**Instrução escrita 1**
Reescreva em forma de lista o parágrafo do texto sobre o contrato verde e amarelo que começa com "Um outro ajuste que pode ser feito", mantendo seus fatos principais.

========

Uma outra inovação trazida pela modalidade de contrato verde e amarelo é a possiblidade de se efetuar o pagamento mensal décimo terceiro salário proporcional e das férias proporcionais com acréscimo de um terço. Essa medida – polêmica – visa evidentemente aumentar o poder aquisitivo mensal do trabalhador contratado sob essa condição. Ao mesmo tempo, torna quase sem efeito essas parcelas, uma vez que o trabalhador dificilmente perceberá a diferenciação e não contará com o pagamento das referidas parcelas em momentos importantes, como o período de final de ano e na época de gozo de suas férias.
Essa possiblidade não é novidade, uma vez que a legislação do contrato de trabalho intermitente traz a mesma previsão. O que se percebe é que a longo prazo – ainda mais se considerando que se trata de primeiro emprego desses empregados – é bastante possível que as pessoas deixem de considerar essas parcelas como direitos relevantes no contrato de trabalho. É importante lembrar que a legislação não impõe que esse pagamento seja feito dessa forma, sendo apenas uma faculdade a ser ajustada entre as partes – sendo muito provável que os profissionais de RH resistam a esse pagamento mensal no início, especialmente pela dificuldade administrativa da coexistência de dois sistemas de pagamento distintos na empresa.
Um outro ajuste que pode ser feito entre as partes é o pagamento antecipado da multa rescisória do FGTS, juntamente com o salário, férias e décimo-terceiro, diretamente ao empregado. A MP prevê que essa antecipação seria de 20% (vinte por cento) do valor do FGTS e não 40% como prevê a lei, reduzindo-se a multa por rescisão imotivada do contrato de trabalho. Por outro lado, esse valor passaria a ser direito do empregado independente da modalidade de extinção do contrato de trabalho – inclusive em caso de justa causa. Em razão da potencialidade de ser declarada inconstitucional, é muito provável que as empresas, pelo menos no prazo de vigência da MP, não optem por realizar essa antecipação mensal.

========

**Instrução escrita 2**
Copie, sem nenhuma alteração, tudo o que vai da linha dos registros que contém "Point to the Hitachi line's point at 8192" até o fim dos registros, incluindo as duas pontas. Deixe as imagens de fora da resposta.

========

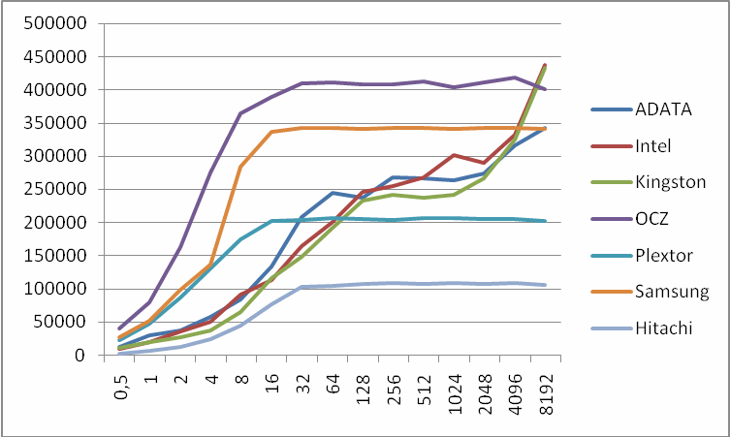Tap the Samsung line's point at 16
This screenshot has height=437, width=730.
tap(271, 132)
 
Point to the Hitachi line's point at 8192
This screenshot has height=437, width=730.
tap(544, 285)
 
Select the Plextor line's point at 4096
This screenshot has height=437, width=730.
tap(514, 219)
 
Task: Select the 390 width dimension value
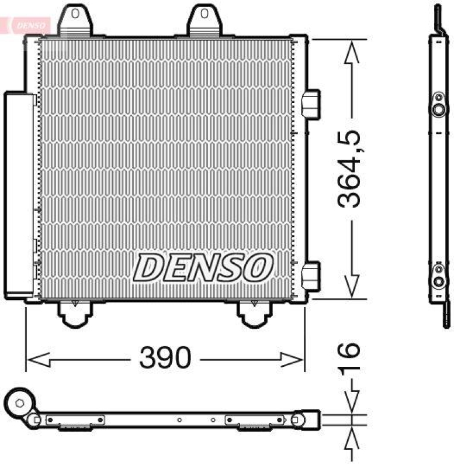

========

**Resposta completa 1**
- As partes podem ajustar o pagamento antecipado da multa rescisória do FGTS, junto com o salário, as férias e o décimo-terceiro, diretamente ao empregado.
- A MP prevê que essa antecipação seja de 20% do valor do FGTS, e não de 40% como prevê a lei, o que reduz a multa por rescisão imotivada.
- Esse valor passaria a ser direito do empregado em qualquer modalidade de extinção do contrato, inclusive em caso de justa causa.
- Como a medida pode ser declarada inconstitucional, é muito provável que as empresas não façam essa antecipação mensal, pelo menos enquanto a MP estiver em vigor.

**Resposta completa 2**
Point to the Hitachi line's point at 8192
This screenshot has height=437, width=730.
tap(544, 285)
 
Select the Plextor line's point at 4096
This screenshot has height=437, width=730.
tap(514, 219)
 
Task: Select the 390 width dimension value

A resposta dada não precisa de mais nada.